There’s a better place in Crown Heights, but Stephen hates driving the car.

“How was campus?” asks Maya, because Ben’s next to her and the silence gapes. They walk down Garfield to Fifth.

“Fine,” says Stephen. “Usual early semester jostling.”

“Things in order?” she says. “What are you teaching again?”

He pulls at a thread on one of his coat’s buttons and pretends not to hear her. He’s been teaching the same classes every semester for the past ten years.

“What about you, Benny?” she says, turning to him as they keep walking. She loops her arm through his elbow and thinks she feels him wince. Across the street on the next block is the coffee shop Ellie worked the few months before she left. All three of them are silent for a block; Ben and Stephen look back toward Sixth Avenue; Maya looks up at the brown awning with the too-bright white scrawl: GINNY’S, it says.

“Calc 2,” Ben says. His voice is flat, disinterested. “Western Political Thought,” he says. This is Stephen’s domain and his back straightens.

Stephen starts to speak, but their son stops him.

“It’s a requirement,” Ben says.

“Of course,” says Stephen. “Speaks highly of the school, then.”

Ben’s in school in Ohio, bucolic, foreign, a soccer scholarship. Maya was jarred, baffled by the choice when it came.

Ben nods, and Maya leans in closer. “What else?”

“Spanish,” he says. It’s January and frigid and she wants to tell him to put his hands inside his pockets. She wants to bend down and button up his coat.

“I might have to retake English,” he says, turning to look at her.

Stephen stops and faces them. He takes his hands out of his pockets and folds his arms across his chest. “Retake?” he says, lingering on the first syllable in a tone that Maya knows too well.

Ben turns toward Maya. He curls his hand into a fist.

“It’s not a big deal,” he says. “The class was really early in the morning. I just sort of stopped showing up.”

This is her son whom teachers have been calling “gifted” since preschool. Her son for whom there has never been space enough to be a problem too.

“Sort of stopped showing up,” says Stephen. Like he’s trying out the feel of this idea. “Does your coach know?”

“It’s fine, Dad. I’m covering it.”

“Covering it.” Stephen has been reduced to only able to repeat.
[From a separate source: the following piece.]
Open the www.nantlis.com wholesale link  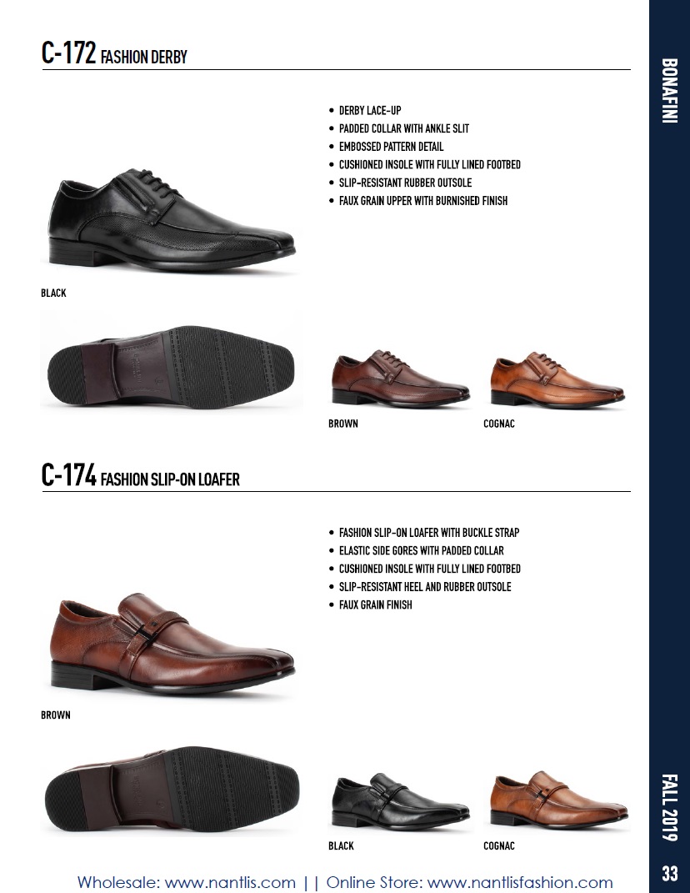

“Fuck off, Dad,” her son says.

“Excuse me?” says Stephen, keeping his voice steady, though he looks like he’s been hit.

“I’m starved,” says Ben. “And cold. Can we keep walking?”

Stephen turns and walks ahead of them. Maya holds tight to her son.

They get samosas, tandooris, rogan josh, and spoon rice and creamy sauces on their plates. No one’s speaking and Maya’s grateful each time the waiter comes to cut into the quiet.

“All right?” he asks. He’s older, with a thick, clipped accent. Maya nods, smiling at him, trying to think of what she might say to keep him there. A Bollywood musical plays on low behind them on a large flat-screen TV. Blues and oranges and purples all mixed up with lithe brown limbs. The waiter walks away.

“I heard Kenny Lambert made the Olympic Development Team,” says Stephen.

Maya drops her fork and glares at him. They’ve agreed not to talk about the soccer. The coach called weeks before to express concern about Ben’s “lackluster” involvement at practice in the fall.

A girl on the TV behind Stephen does a back bend, revealing a slick, perfectly flat midriff. Stephen never played or even cared about sports until their son suddenly proved himself a prodigy. By the time Ben was in high school, he was being recruited by a handful of colleges and Stephen knew the stats and names of every high school student in the state.

“Jesus, Maya, what? He’s a friend of his.”